When we allow our hearts or our emotions to factor in, however, things get (or at least appear to get) much much messier. We don’t always feel and want what is rational — in fact, most of the time, we don’t — because our feelings are by nature irrational. Our feelings can seem good or bad, high or low, up and down. Regardless of whether we attempt to place a moral judgement on our feelings, really, they just are what they are, when they are, and how they are. What we decide to do with our feelings is our choice (because yes, they can be trained and “transformed” by the renewing of our minds and application of discipline), but if we neglect to accurately acknowledge and validate how we feel before making a decision one way or the other, we suffer loss… and potential emotional disaster and spiritual emptiness.

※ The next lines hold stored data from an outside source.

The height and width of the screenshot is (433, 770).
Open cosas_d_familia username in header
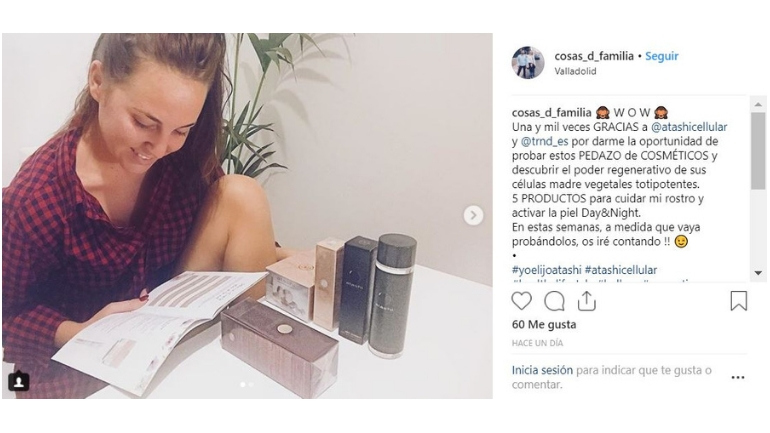click(594, 56)
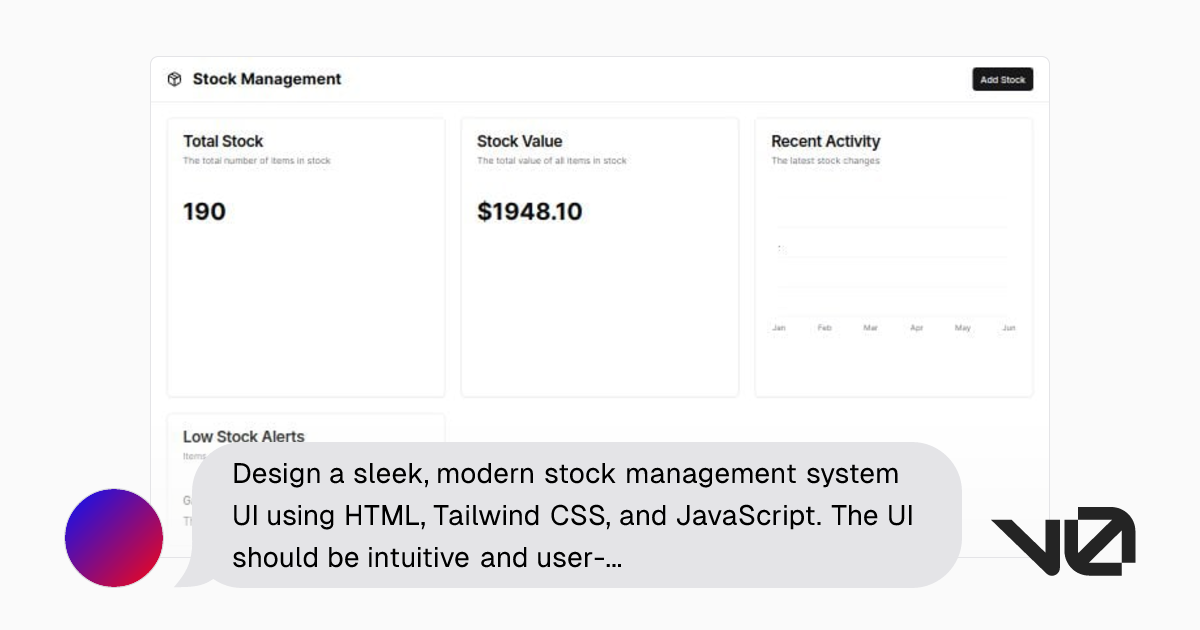Image resolution: width=1200 pixels, height=630 pixels.
Task: Expand the Total Stock card
Action: tap(305, 255)
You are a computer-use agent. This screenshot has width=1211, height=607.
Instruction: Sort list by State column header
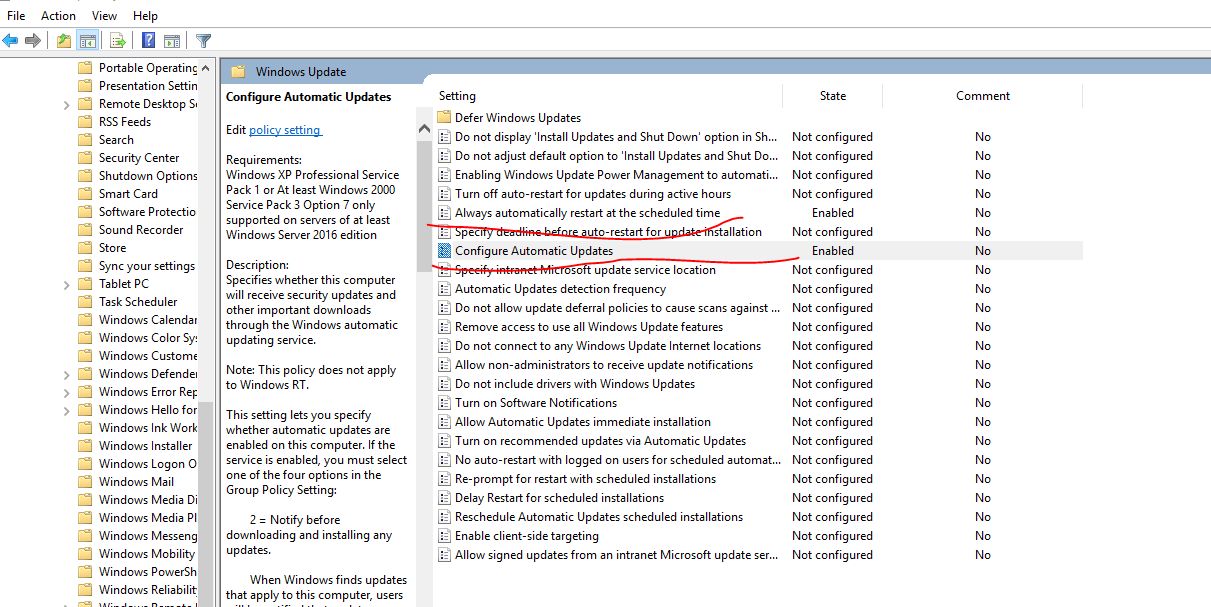click(832, 96)
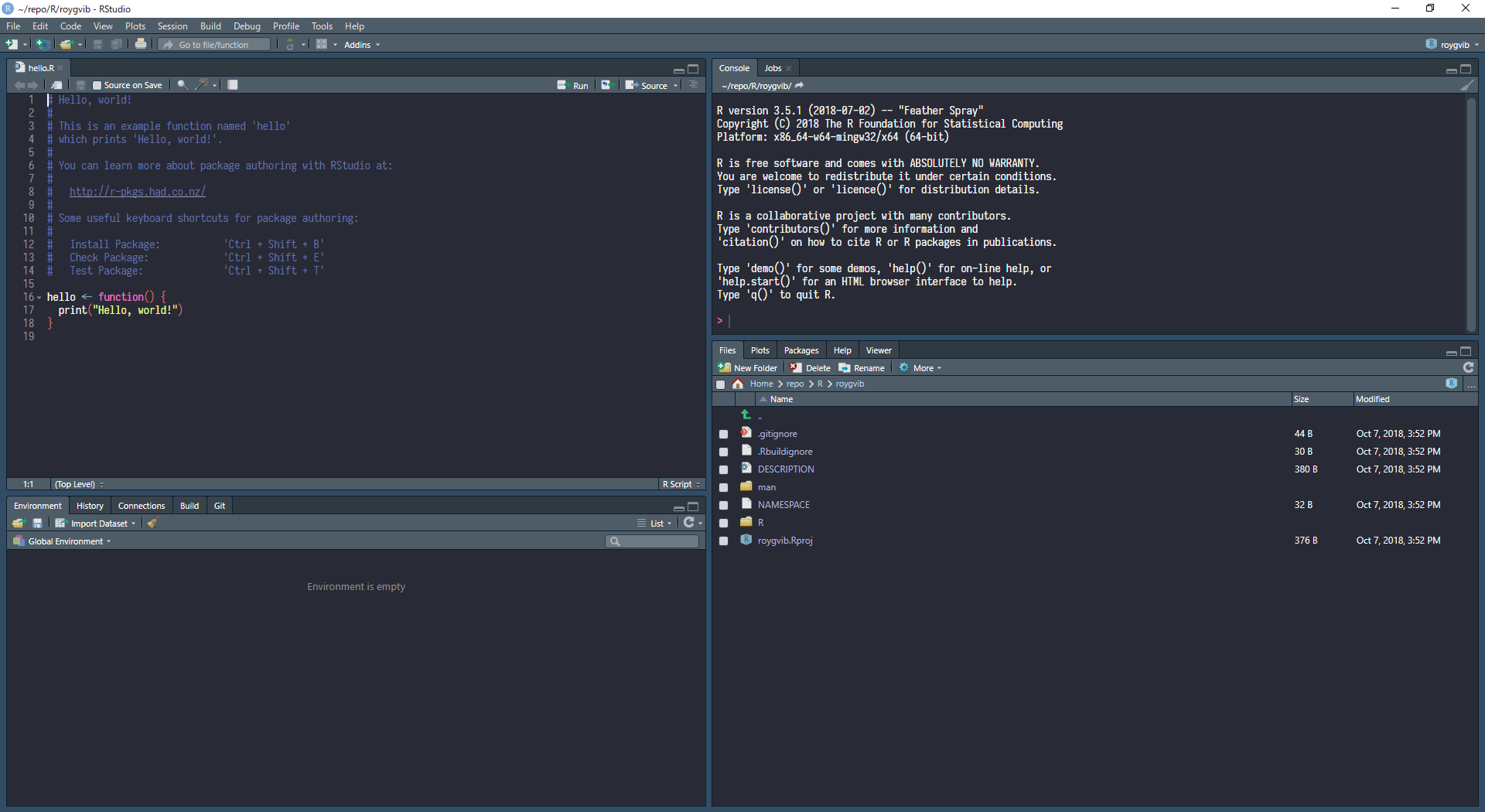The width and height of the screenshot is (1485, 812).
Task: Enable the Source on Save checkbox
Action: pyautogui.click(x=97, y=86)
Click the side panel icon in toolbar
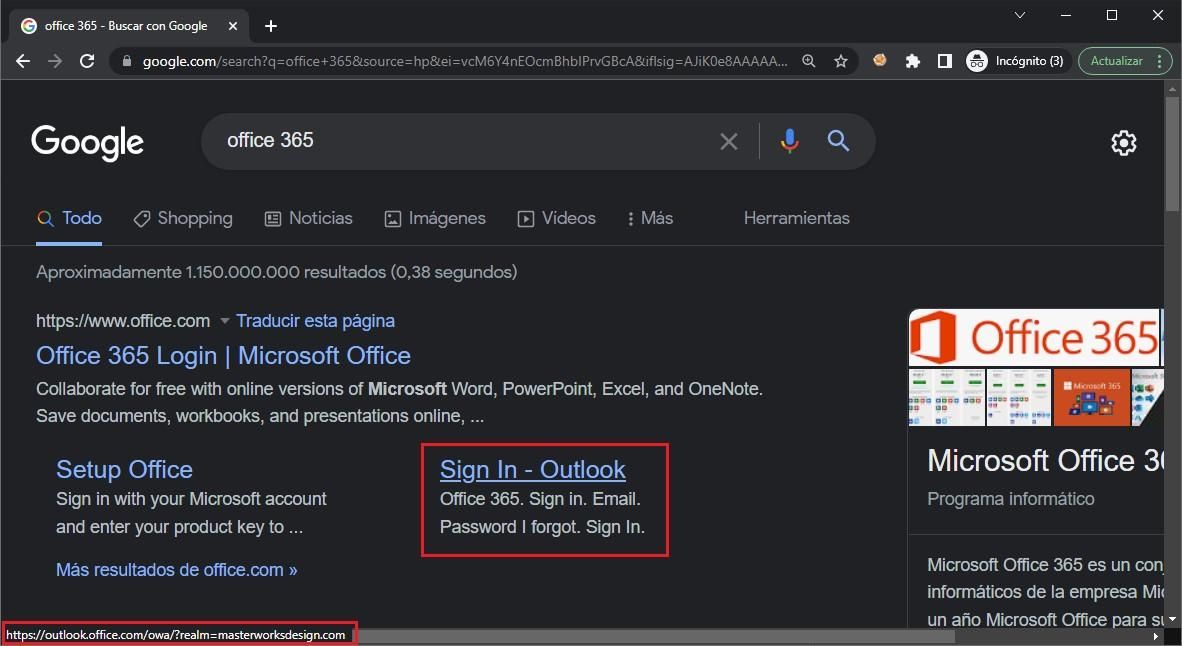This screenshot has width=1182, height=646. coord(944,60)
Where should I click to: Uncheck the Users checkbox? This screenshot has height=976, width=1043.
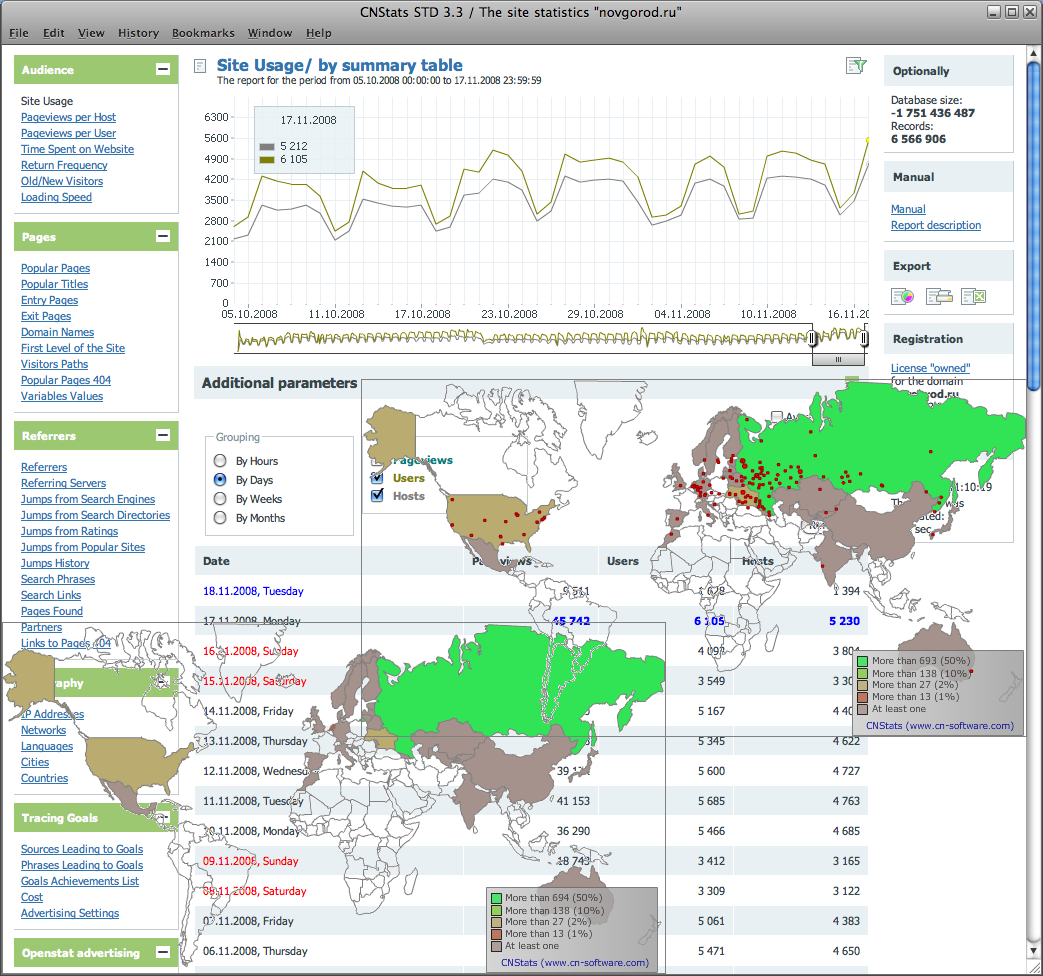378,478
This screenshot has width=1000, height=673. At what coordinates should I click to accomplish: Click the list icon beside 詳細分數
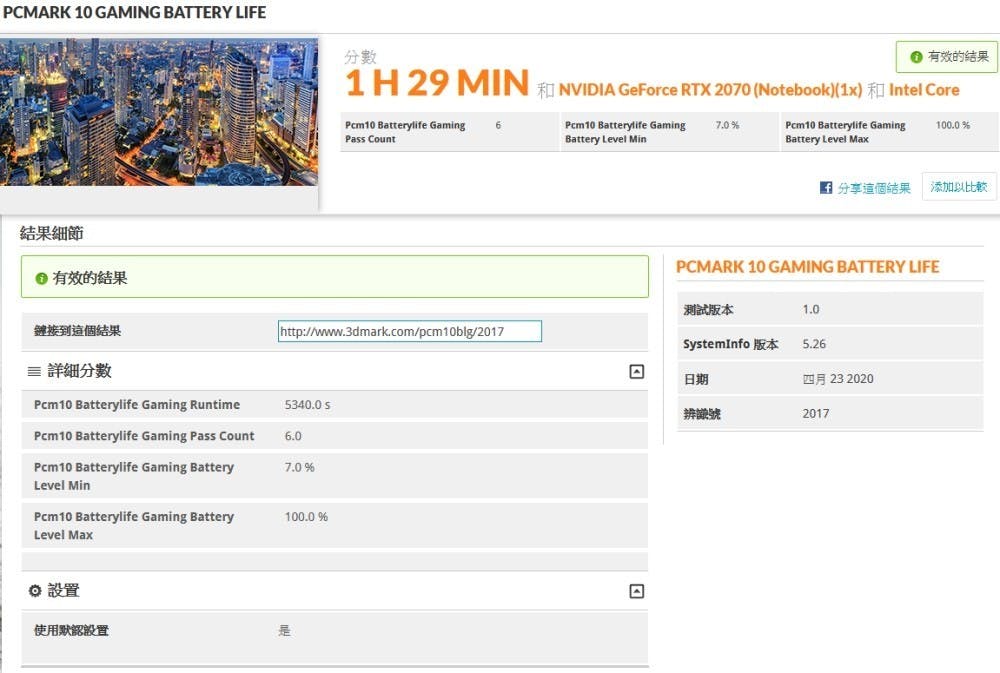click(34, 371)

Generally, I don’t believe that our hearts and feelings alone can be depended upon as reliable guides for making wise decisions. But it is also seriously un-wise and a violation to how God created us to try and completely disregard our emotions for the sake of making what we have been lead to think are rational decisions, because in a real, whole, deep consideration of our experience of life, our feelings are just as necessary, important and vital as our minds to our nature as human beings.
When our goal is to pursue a picture-perfect life, then our feelings and irrational heart desires can become a real inconvenience and a nuisance because they can make things conflicting, confusing and messy. When our focus instead is on living a life that is better in deeper ways, one that is more truly whole and ultimately good, then our hearts become the valuable players they were created to be in informing our decisions in how we relate to ourselves, one another and the world around us.
I take great comfort in the fact that at the beginning of the world, I believe that our Creator could just as easily have decided to create Robots, or at least more robot-like, more predictably positive beings, instead of creating People with the ability the think, feel, challenge, make decisions freely to either obey or disobey, to trust or distrust, to follow or fall away… Just as an artist can decide whether or not to color within the lines or splash paint seemingly haphazardly on a canvas, God could have decided to make us and this world much more “picture perfect” than it is as a result of our “imperfect,” rational mixed with irrational, free-to-choose human nature. I think, because ultimately He has a plan for everything to work out for good that cannot be thwarted, He sees a deeper perfection–a deeper love–that is made possible, that exists, as a result of what He decided for us.